不動産や株式など、相続時に今よりも財産価値が高くなる見込みがある場合は、先にこの制度を使って贈与してしまったほうが、税負担を軽くできる可能性があります。

親から子へ500万円を贈与する際の注意点5つ

親から子への贈与は、いわば家族内のお金のやり取りです。身内の間のやり取りで贈与税が発生することに、違和感を覚える人は多いでしょう。

しかし、贈与税の仕組みを理解して適切な手続きをしておかないと、思わぬ不利益を被ることになります。ここでは、そんな不利益を回避するための注意点について解説します。

1.「バレない」は通用しない

「家族間で現金を手渡しするだけならバレないだろう」と思うかもしれませんが、それは危険です。

国税庁が令和2年に発表したレポートによると、令和元年の贈与税の無申告を指摘されたケースが84.7%もあります。

右のグラフの財産非違件数、つまり「辻褄が合わない件数」の内訳では、現金や預貯金が75.7%を占めています。

現金はお金の流れをつかみにくいといわれていますが、贈与税の無申告のうち7割以上が現金や預貯金であることを考えると、「手渡しだからバレない」と決めつけるのは危険です。

この7割以上の人たちも、「バレない」と思っていたのでしょう。

2.親子間であっても贈与契約書を交わす

親子間だから、現金手渡しだからといって「ナァナァ」にするのではなく、きちんと贈与契約書を交わしておきましょう。これが贈与の事実を示す客観的な証拠となるからです。

税務署から指摘を受けた場合でも、正当な書類があって贈与者と受贈者がそれぞれ「贈与があった」と言えば、それは動かぬ事実となります。

3. 暦年贈与で注意したいポイント4つ

暦年贈与を活用すれば、「110万円×年数分」だけ非課税で贈与できるため、「時間をかけるほど節税効果の大きい制度だ」と思うかもしれません。

しかし、話はそんなに単純ではありません。毎年同じ日に同じ金額を贈与している場合や、贈与契約書がない場合などは、税務署から暦年贈与を否認されて贈与を始めた年に全額の贈与があったと見なされ、最初の年にさかのぼって全額分の贈与税が課税されることがあります。

「わざと毎年少しずつ贈与しているが、実は贈与したい財産を課税逃れのために少しずつ贈与しているだけ」というわけです。

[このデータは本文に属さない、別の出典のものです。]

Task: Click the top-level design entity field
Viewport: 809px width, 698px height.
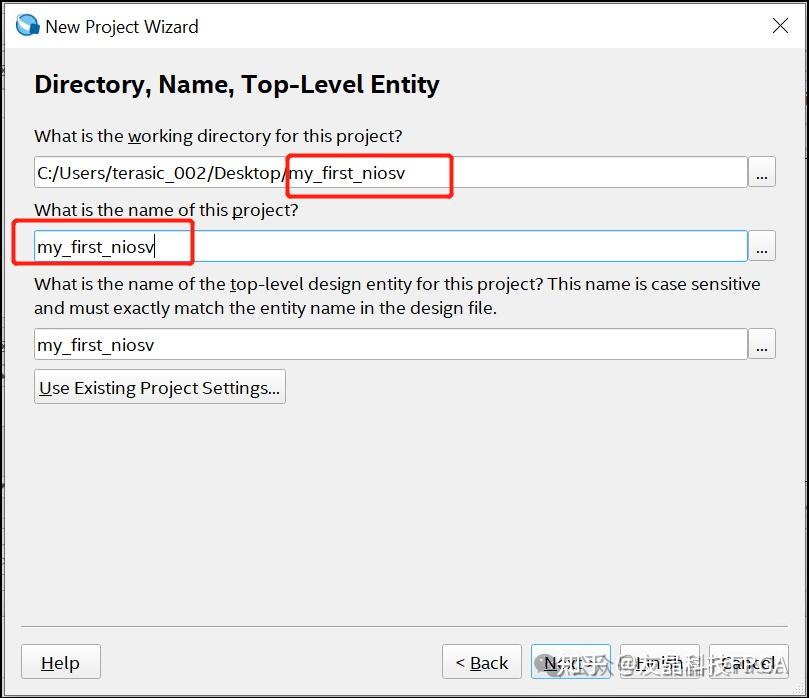Action: [x=390, y=345]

こうした事態を回避するために、以下の点に留意しましょう。

1.贈与契約書の作成

毎年贈与があったことを証拠として残すために、親子間であっても贈与契約を締結し、贈与契約書を作成しておきます。

2.毎年同じ金額を贈与しない

毎年同じ金額を規則正しく贈与すると、定期贈与と見なされるリスクが高くなります。

毎年の贈与はあくまでもスポット的なものであり、前年までの贈与とは関連がないことを示すために、金額を変えて贈与するのも一つの方法です。

3.毎年同じ時期に贈与しない

前項と同じ理由で「毎年同じ日、同じ時期に贈与しない」ことも、定期贈与と見なされない対策として有効です。あえて時期と金額を変えて贈与するのは、多くの人が用いている手法です。

4.基礎控除額を超える贈与をして納税する

暦年贈与の基礎控除額は110万円です。無税で贈与しようと思うなら、110万円を超えない金額を贈与するべきです。

しかし、あえて110万円を少し超える金額を贈与し、申告・納税するのも有効な方法です。わずかな税負担で、贈与の事実を納税という形で残すことがでるからです。

4.子が口座の管理をする

銀行口座でお金のやり取りをする場合、財産を受け取る口座は子が管理する必要があります。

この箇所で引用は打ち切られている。